The 31-year-old Singaporean, who cannot be named to protect the identities of his victims, took care of young foreign students who lived in accommodation provided by the company he worked for, which was owned by his aunt.
He was responsible for managing the accommodation and teaching the primary school students mathematics and English, despite having no teaching or childcare qualifications.
In one incident, after noticing that the 10-year-old boy did not do his homework, the man demanded an explanation.
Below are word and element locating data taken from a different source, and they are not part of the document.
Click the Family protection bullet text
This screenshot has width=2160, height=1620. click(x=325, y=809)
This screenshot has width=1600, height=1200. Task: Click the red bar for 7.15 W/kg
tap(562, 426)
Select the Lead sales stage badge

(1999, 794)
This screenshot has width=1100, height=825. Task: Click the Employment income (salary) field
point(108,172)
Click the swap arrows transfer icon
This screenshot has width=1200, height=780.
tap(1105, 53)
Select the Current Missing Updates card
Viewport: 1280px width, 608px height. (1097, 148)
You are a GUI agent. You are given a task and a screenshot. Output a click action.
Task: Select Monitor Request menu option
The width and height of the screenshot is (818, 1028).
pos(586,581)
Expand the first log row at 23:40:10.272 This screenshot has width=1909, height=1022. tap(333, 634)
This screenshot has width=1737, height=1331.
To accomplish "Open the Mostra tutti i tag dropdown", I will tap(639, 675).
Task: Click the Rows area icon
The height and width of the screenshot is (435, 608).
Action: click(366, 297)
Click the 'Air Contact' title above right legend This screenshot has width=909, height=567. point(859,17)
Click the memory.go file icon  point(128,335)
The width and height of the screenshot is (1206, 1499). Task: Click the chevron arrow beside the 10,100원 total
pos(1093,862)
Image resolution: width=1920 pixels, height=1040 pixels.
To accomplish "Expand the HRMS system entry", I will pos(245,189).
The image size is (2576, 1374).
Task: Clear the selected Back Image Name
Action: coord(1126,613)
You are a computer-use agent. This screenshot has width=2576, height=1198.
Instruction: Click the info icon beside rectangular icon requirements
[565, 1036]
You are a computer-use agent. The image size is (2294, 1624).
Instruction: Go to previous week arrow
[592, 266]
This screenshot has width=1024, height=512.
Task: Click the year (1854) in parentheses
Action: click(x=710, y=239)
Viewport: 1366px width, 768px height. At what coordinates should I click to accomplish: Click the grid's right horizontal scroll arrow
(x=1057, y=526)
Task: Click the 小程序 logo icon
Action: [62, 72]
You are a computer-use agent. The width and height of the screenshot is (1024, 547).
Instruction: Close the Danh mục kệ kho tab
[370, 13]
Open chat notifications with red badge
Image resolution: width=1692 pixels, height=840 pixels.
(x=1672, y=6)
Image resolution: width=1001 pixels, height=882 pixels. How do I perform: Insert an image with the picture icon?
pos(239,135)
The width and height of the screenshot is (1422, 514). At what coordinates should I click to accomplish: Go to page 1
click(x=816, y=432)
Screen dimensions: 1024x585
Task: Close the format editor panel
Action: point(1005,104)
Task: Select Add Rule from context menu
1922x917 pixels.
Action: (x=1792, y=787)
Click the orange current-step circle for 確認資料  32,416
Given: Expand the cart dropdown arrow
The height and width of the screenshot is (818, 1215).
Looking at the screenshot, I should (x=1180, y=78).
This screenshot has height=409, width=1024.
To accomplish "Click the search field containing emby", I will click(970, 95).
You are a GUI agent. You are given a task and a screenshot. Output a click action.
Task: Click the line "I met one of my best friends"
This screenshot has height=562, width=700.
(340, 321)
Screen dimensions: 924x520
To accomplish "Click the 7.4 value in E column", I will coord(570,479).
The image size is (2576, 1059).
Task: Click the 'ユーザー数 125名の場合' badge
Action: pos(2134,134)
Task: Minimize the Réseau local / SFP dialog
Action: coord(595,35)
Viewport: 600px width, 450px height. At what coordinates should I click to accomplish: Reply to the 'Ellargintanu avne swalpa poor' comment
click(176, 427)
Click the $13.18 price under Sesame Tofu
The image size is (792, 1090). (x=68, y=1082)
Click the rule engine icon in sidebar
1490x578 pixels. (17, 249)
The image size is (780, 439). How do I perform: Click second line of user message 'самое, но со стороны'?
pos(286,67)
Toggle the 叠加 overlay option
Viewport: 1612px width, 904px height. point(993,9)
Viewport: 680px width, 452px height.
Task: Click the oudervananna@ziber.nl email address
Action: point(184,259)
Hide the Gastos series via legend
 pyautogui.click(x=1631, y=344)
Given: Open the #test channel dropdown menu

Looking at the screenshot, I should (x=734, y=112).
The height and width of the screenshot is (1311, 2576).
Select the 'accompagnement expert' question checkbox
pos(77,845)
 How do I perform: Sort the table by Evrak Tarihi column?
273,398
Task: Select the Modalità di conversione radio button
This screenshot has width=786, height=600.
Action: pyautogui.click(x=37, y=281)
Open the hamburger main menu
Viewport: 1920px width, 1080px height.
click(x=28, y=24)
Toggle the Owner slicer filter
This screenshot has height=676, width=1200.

Upon failing to get one, he punched and slapped the boy in the face at least five times, the court heard.
He punched the boy in the face multiple times again when he could not answer one of the questions while doing his homework.
The next day, the boy’s teachers observed the bruise on his cheek and the school counsellor lodged a police report.
The man also made the two older boys hold a push-up position and hit them with a hanger multiple times.
Deputy Public Prosecutors Timotheus Koh and Cheronne Lim asked for between nine years and six weeks’ to 10 years and eight weeks’ jail for the man, on top of six strokes of the cane.
Most of the man’s actions were captured on CCTV, and the videos “really show the extent of the depravity” of his actions and the cruelty he inflicted on his young victims, said Mr Koh, adding that the videos are very difficult to watch.
The prolonged nature of making the boys hold a push-up position and using a hanger, which the prosecution considered dangerous equipment, are aggravating factors, he said.
The 10-year-old boy even suffered a hanger-shaped bruise on his back, a testament to how much force the man used, he noted.
As for his abuse of the six-year-old boy, Mr Koh highlighted that the man, who performed caregiving duties, breached the trust the boy and the boy’s parents had in him when he subjected the boy to “not discipline, but torment”.
Defence lawyer Sarbrinder Singh of Sanders Law, argued for seven years and two weeks’ prison and caning for his client instead.
In mitigation, the defence claimed that the man suffers from sleepless nights and that he was very remorseful for his actions.